*SOURCE INFORMATION:*
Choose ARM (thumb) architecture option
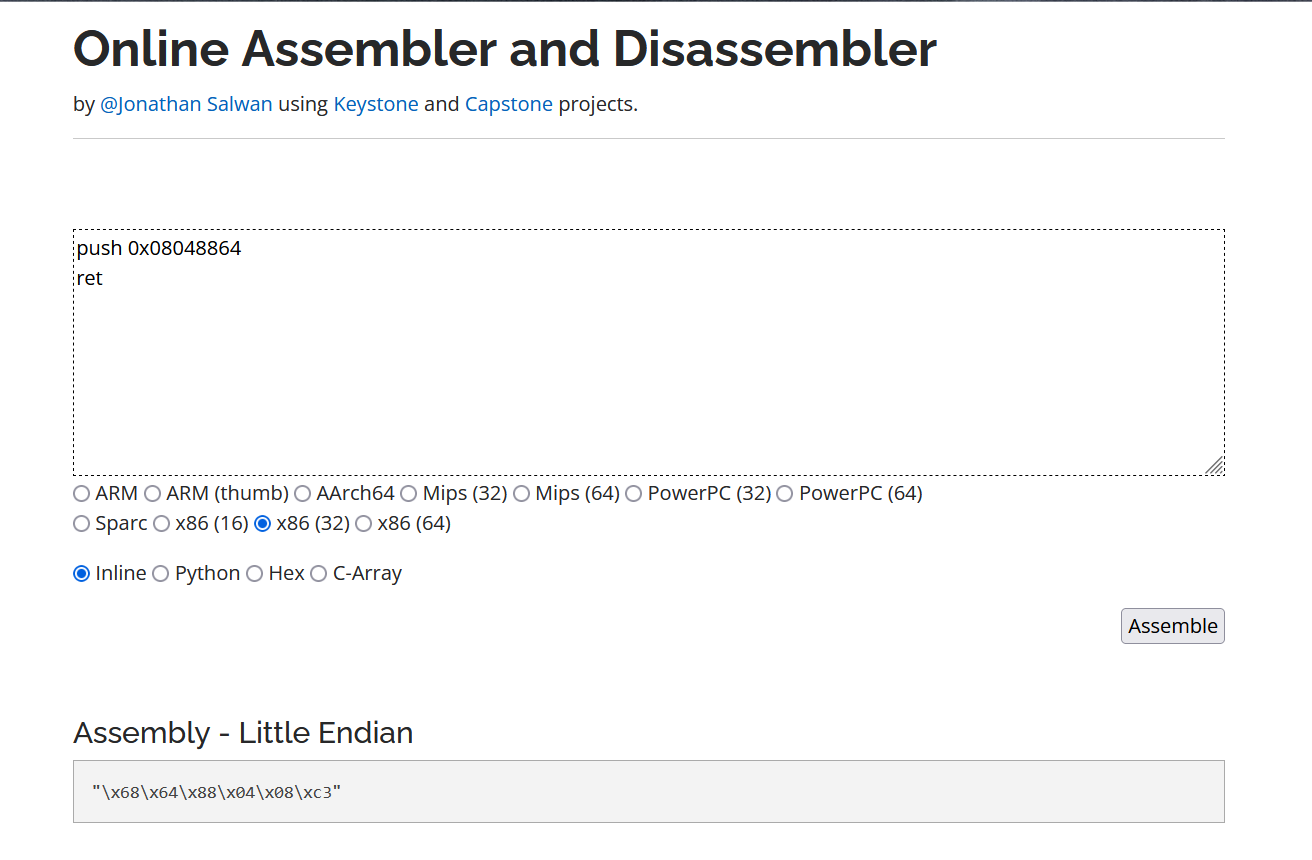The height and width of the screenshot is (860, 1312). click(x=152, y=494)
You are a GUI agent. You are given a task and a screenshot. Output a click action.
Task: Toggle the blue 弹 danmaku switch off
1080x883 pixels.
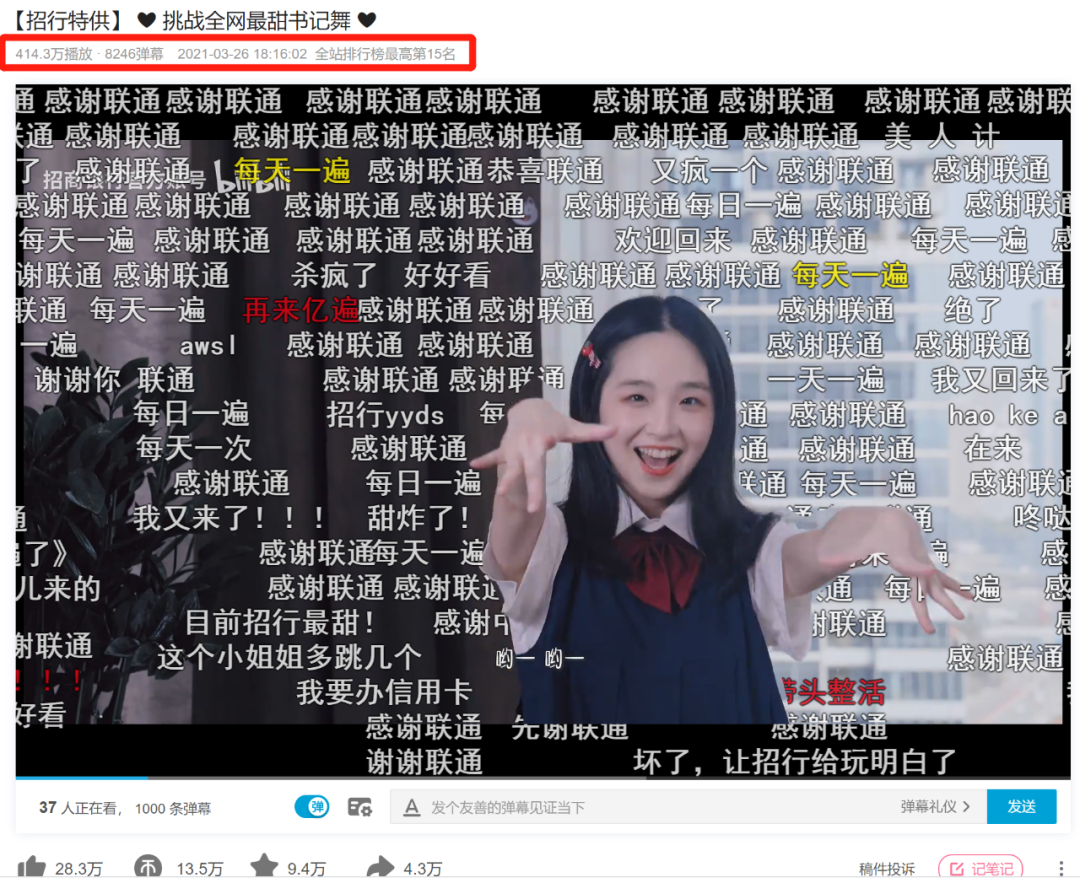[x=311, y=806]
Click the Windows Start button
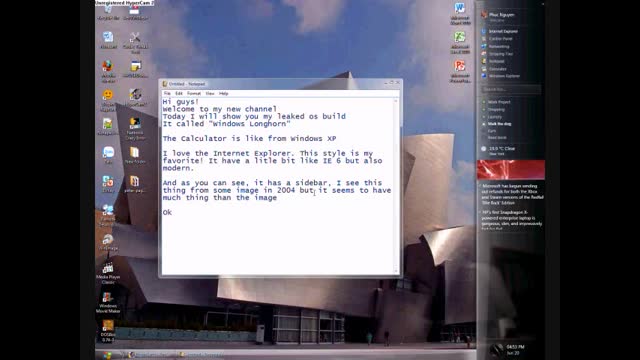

*WHAT YOU SHOULD DO:*
Write out each line exactly, from the one containing "Task: Toggle the blue 弹 danmaku switch off" through the end of the entries, and skip the pictures.

*WRITTEN RESPONSE:*
Task: Toggle the blue 弹 danmaku switch off
1080x883 pixels.
[x=311, y=806]
Click the Windows Start button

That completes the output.